ART | CRITIQUE

Anthologie par Jean Nouvel

PAurélie Romanacce
@28 Juil 2008

Dix ans après la mort de César, l’exposition que lui consacre Jean Nouvel à la Fondation Cartier met en lumière ses passionnantes recherches selon trois axes qui ont transformé l’art du siècle dernier: les Compressions, les Empreintes humaines et les Expansions. 

Le jardin de la Fondation Cartier est jalonné par les sculptures en bronze de César : des pouces se dressent fièrement qui dialoguent, à travers les baies vitrées, avec les Expansions colorées présentes à l’intérieur et les agrandissements d’ Empreintes humaines.

En 1965, César procède aux premiers agrandissements du moulage de son propre pouce. Les sculptures présentées ici varient en taille et en matériaux. Des pouces en acier, en marbre rose, en fonte de fer, ou encore en cristal sont disposés au centre de la salle mais aussi dans l’encadrement des baies vitrées, comme s’il s’agissait de vitrines.

Le changement d’échelle des empreintes de pouces, de mains et de seins bouleverse notre rapport aux organes reproduits. Les différences de textures fascinent le regard et suscitent le toucher. Les parties de l’anatomie détachées de leur corps sont transformées en totems.

Formes organiques colorées et brillantes, les «Expansions» n’en finissent plus de se déverser sur le sol. Étalées sur des dalles à peine surélevées, ces sculptures en mousse, rigidifiées et laquées, captivent par leur apparente facilité. Pourtant les formes gardent la trace des interventions de César sur la matière qu’il a dirigée, superposée ou juxtaposée. Une fois la mousse solidifiée, il a procédé au ponçage puis à l’application de fines couches d’acrylique afin d’obtenir un aspect lisse et brillant.

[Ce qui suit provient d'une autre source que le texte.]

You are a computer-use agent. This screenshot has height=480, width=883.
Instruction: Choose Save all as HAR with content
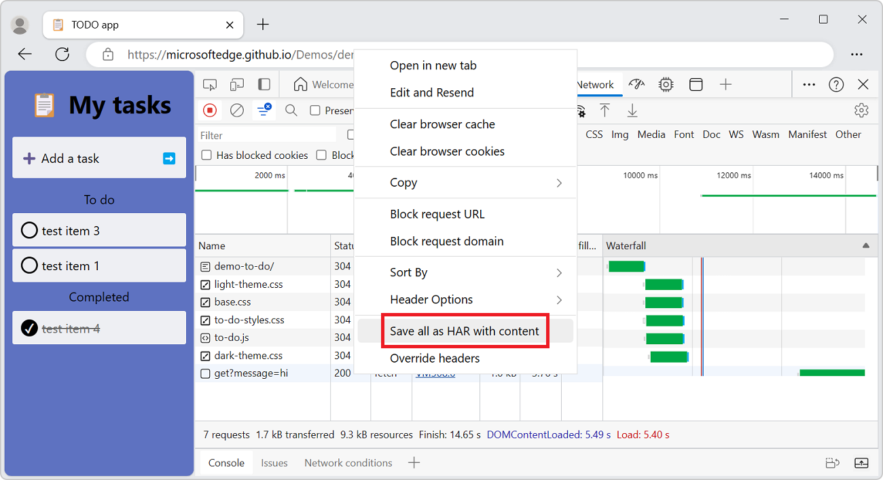[x=465, y=331]
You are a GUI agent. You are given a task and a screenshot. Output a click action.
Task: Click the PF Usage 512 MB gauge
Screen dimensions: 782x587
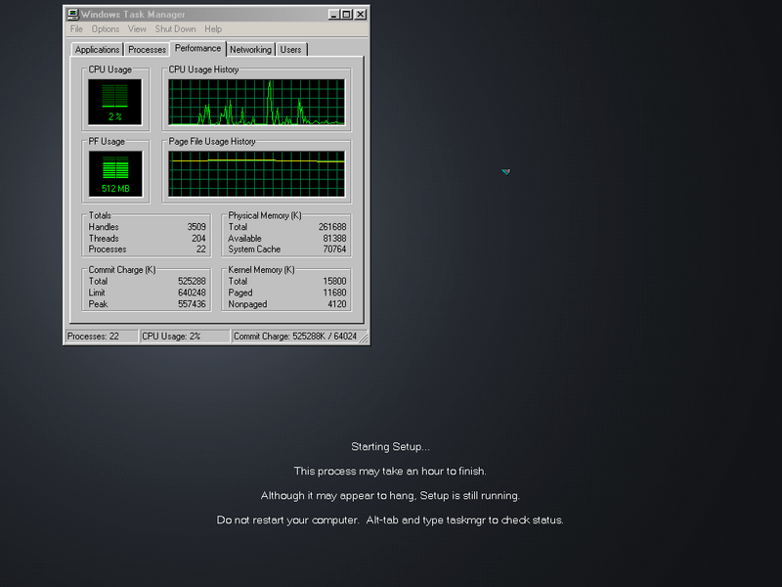tap(115, 174)
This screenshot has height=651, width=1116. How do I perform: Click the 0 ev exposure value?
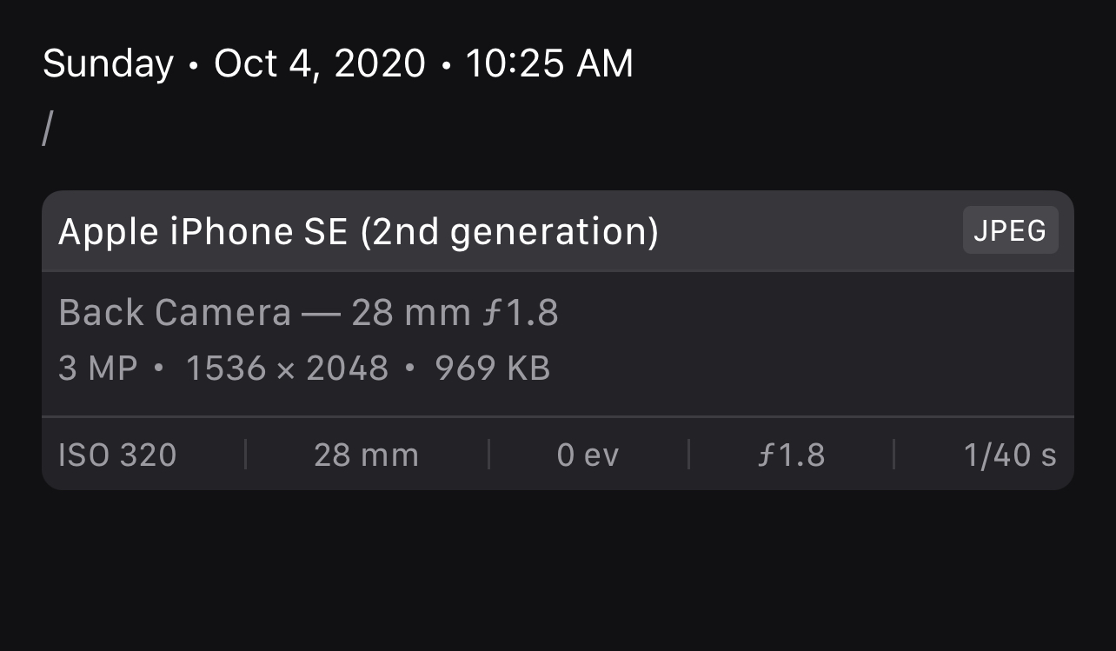(588, 455)
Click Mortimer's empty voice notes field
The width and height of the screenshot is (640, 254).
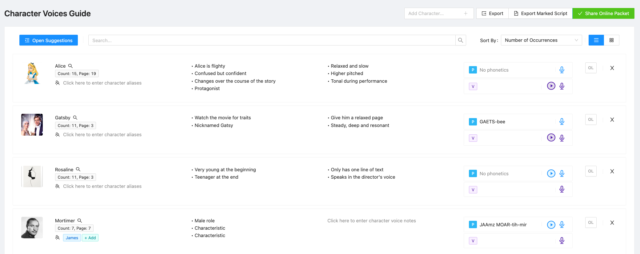[x=371, y=221]

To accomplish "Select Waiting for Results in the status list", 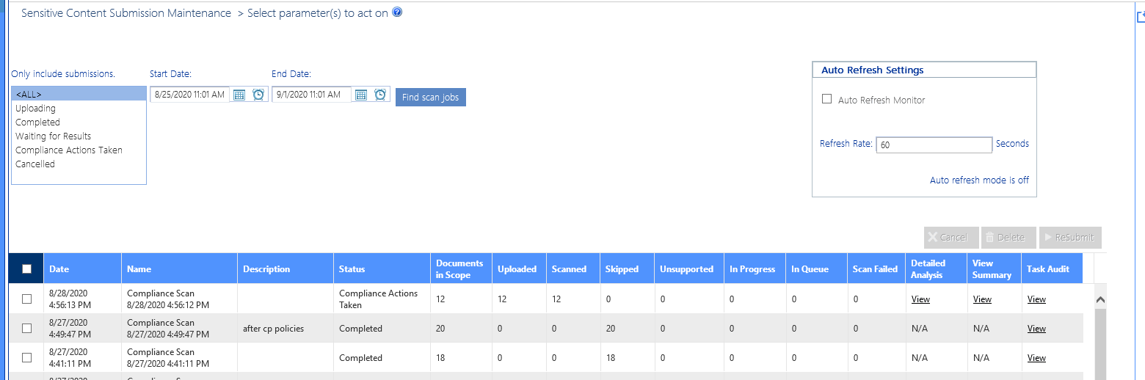I will click(54, 136).
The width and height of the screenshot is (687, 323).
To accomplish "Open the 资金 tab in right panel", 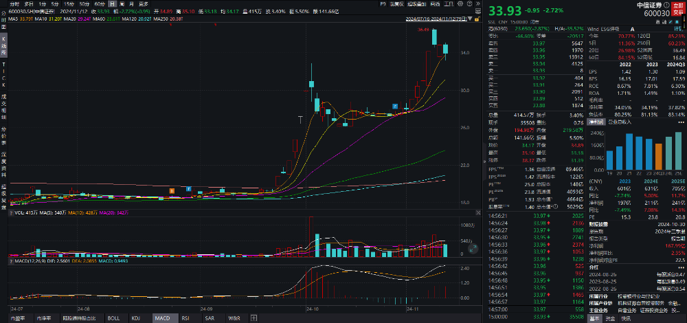I will click(610, 318).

La gestuelle des Expansions  évoque la densité onctueuse de la peinture autant qu’une surface lunaire comme pour l’Expansion n°3 réalisée en hommage à Neil Armstrong.
L’Expansion n° 16 anticipe les Compressions de voitures en des formes compactes et verticales. De couleurs différentes et de formes variées, ces Compressions tantôt verticales ou horizontales constituent un autre pan de recherche et une autre gestuelle.

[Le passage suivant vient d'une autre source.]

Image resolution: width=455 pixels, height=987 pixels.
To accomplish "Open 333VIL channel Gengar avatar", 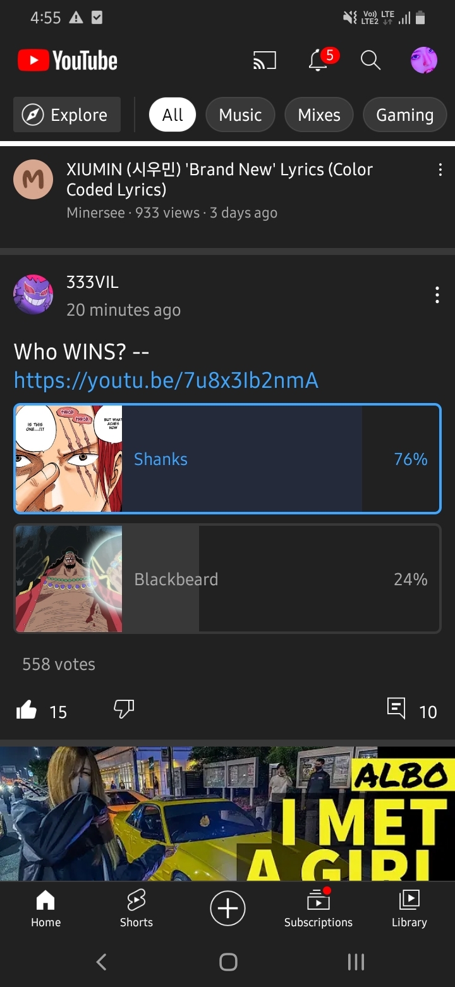I will coord(33,295).
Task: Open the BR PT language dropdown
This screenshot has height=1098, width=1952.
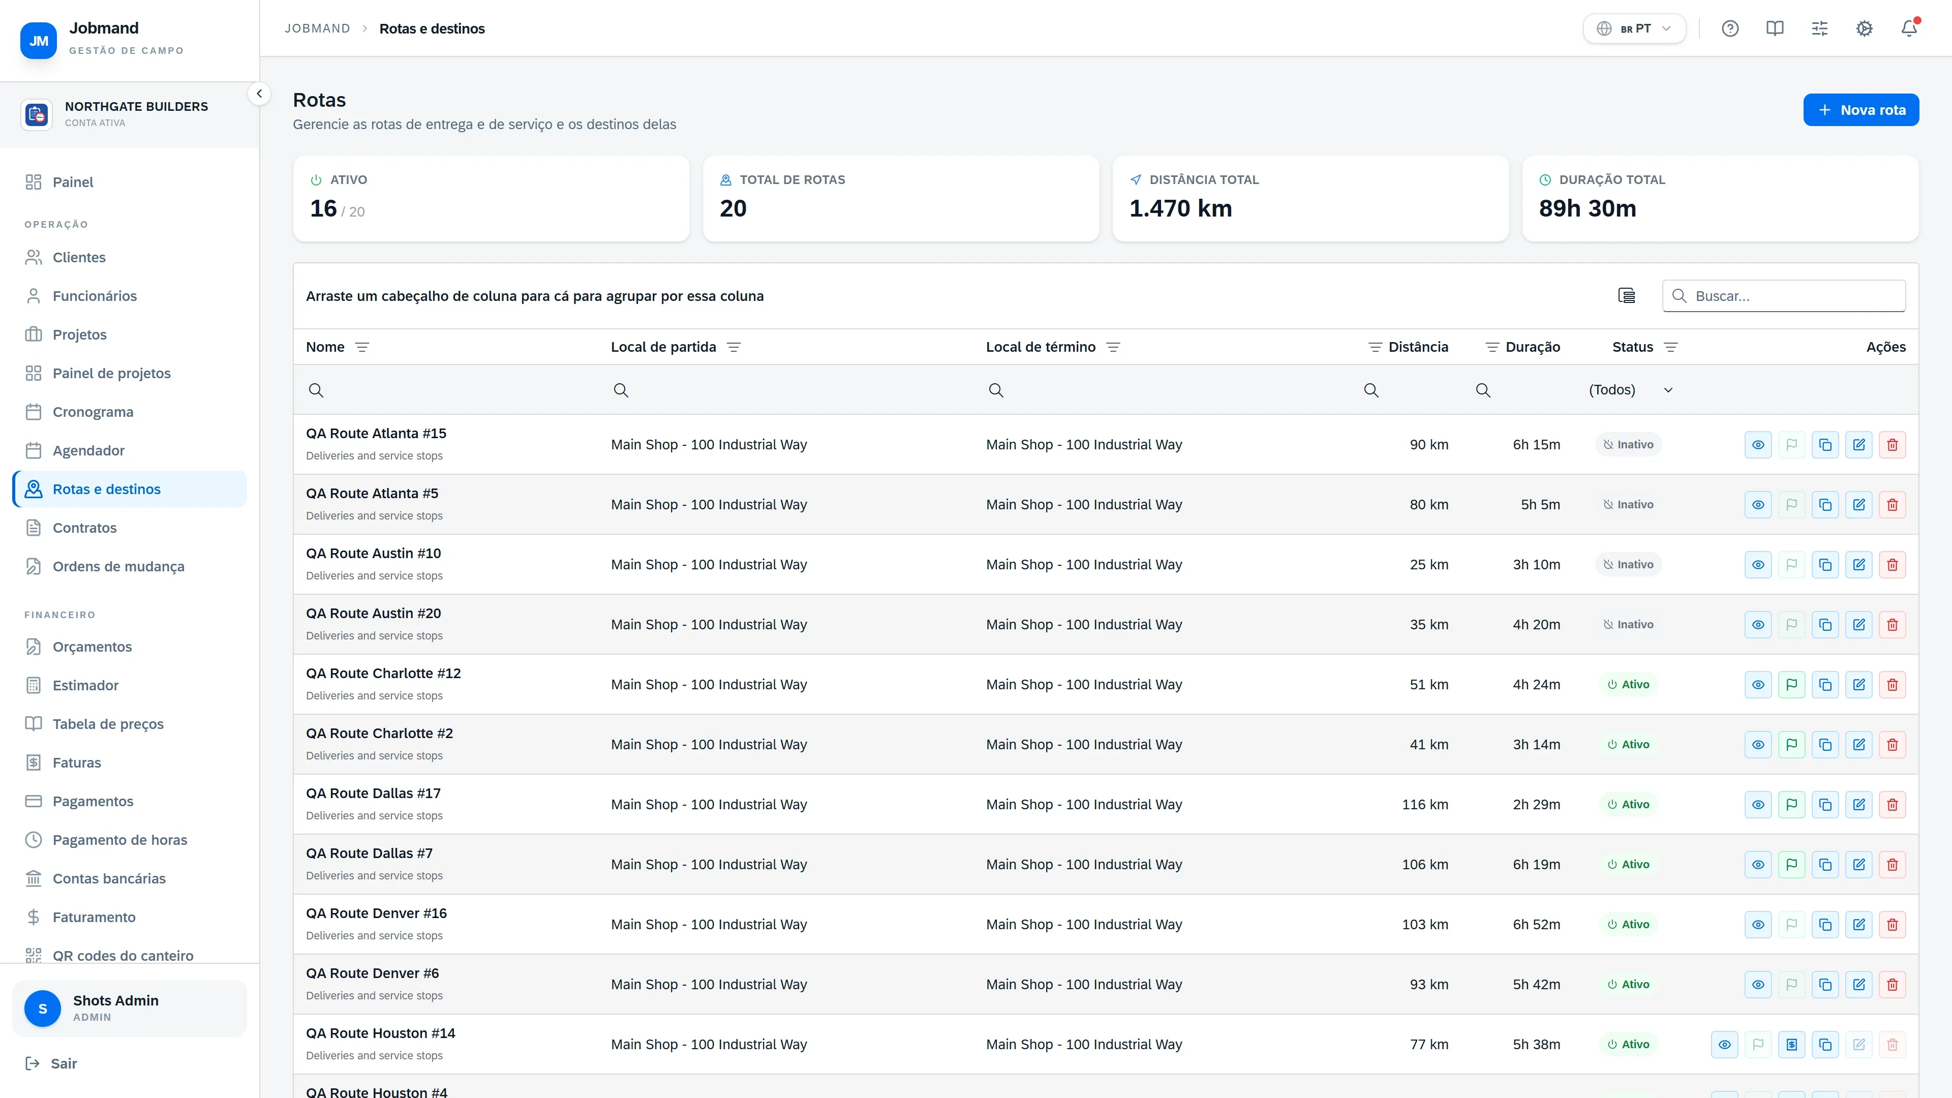Action: tap(1634, 29)
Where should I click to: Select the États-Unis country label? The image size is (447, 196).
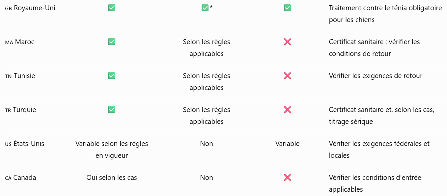25,144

Les célèbres Compressions sont présentées au sous-sol, nimbées de lumière artificielle. Les voitures Fiat comprimées et étincelantes de la Suite milanaise (1998) forment un dégradé de couleurs en fonction du nuancier proposé par la marque. La peinture a été rajoutée une fois les voitures compressées, contrairement aux premières «sculptures» marquées par la patine du temps.

La série des Championnes réalisée à partir de capots de voitures de course accrochés au mur, lissés par une équerre, donne l’impression d’être une suite d’estampes prises dans les excavations du métal.

Le geste de compression relève pour César de la sculpture. Les déchirures du métal, les enchevêtrements plus ou moins compacts, sont esthétiques par leur densité, leur rythme ou leur couleur.

La scénographie «typologique» de Jean Nouvel est éclairante sans être trop didactique. Elle rend surtout hommage à l’enthousiasme et la passion à créer dont faisait preuve César.

Publication
César, Anthologie par Jean Nouvel, éditions Xavier Barral, Paris, 2008.
 

César
— Expansion no 4, 1969. Polyester armé de fibre de verre et laqué. 13 x 190 x 87 cm
— Expansion no 8 « Les Jumelles », 1969. Polyester armé de fibre de verre et laqué. 50 x 320 x 240 cm
— Hayon Corail, 1986. Élément d’automobile compressé, tôle. 139 x 159 cm
— Championne Corse no 3, 1986. Compression d’automobile, tôle. 201 x 133 x 30 cm
— Pouce, 1968. Aluminium. 90 x 50 x 40 cm
— Sein, 1966. Résine de polyester rose. 90 x 76 x 32 cm
— Poing, 1984. Bronze. 90 x 83 x 190 cm
— Giallo Naxos 594, 1998. Matériaux divers.
— Agacha 316, 1998. Matériaux divers.